Copy every line from the records that holds the word "will".

** RECORD EXCERPTS follows **

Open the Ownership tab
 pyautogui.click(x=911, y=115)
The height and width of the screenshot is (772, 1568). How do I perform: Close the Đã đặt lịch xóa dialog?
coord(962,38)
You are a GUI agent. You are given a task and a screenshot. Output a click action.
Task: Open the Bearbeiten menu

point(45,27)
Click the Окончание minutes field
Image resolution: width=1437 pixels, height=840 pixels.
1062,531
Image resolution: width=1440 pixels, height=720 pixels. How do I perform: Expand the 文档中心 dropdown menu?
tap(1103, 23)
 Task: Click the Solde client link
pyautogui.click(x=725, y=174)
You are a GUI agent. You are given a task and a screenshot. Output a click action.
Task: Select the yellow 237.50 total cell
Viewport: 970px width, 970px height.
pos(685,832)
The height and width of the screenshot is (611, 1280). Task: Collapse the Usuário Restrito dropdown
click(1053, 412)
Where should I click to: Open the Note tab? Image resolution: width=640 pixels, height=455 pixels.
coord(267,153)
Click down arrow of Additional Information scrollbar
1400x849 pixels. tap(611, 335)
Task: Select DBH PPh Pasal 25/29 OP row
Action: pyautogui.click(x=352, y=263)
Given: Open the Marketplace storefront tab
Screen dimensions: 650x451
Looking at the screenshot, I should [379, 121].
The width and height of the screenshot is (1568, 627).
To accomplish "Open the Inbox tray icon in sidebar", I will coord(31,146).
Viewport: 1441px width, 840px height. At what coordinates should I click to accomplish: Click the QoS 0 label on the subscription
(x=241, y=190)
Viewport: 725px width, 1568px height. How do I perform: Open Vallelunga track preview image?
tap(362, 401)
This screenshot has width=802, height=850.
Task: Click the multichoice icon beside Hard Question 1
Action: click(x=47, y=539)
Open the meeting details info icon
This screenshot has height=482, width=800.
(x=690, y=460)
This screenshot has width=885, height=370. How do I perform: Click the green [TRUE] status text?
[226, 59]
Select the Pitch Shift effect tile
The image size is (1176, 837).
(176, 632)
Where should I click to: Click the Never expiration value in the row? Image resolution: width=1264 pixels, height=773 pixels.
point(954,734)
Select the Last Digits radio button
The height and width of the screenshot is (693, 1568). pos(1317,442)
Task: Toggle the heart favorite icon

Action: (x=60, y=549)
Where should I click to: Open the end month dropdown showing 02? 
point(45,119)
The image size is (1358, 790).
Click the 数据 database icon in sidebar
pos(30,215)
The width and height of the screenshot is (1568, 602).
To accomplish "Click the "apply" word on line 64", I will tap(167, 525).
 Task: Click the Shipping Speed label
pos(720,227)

** End of RECORD EXCERPTS **

### TASK SOLUTION
To accomplish "Open the Inbox tray icon in sidebar", I will coord(31,146).
To accomplish "Click the "apply" word on line 64", I will tap(167, 525).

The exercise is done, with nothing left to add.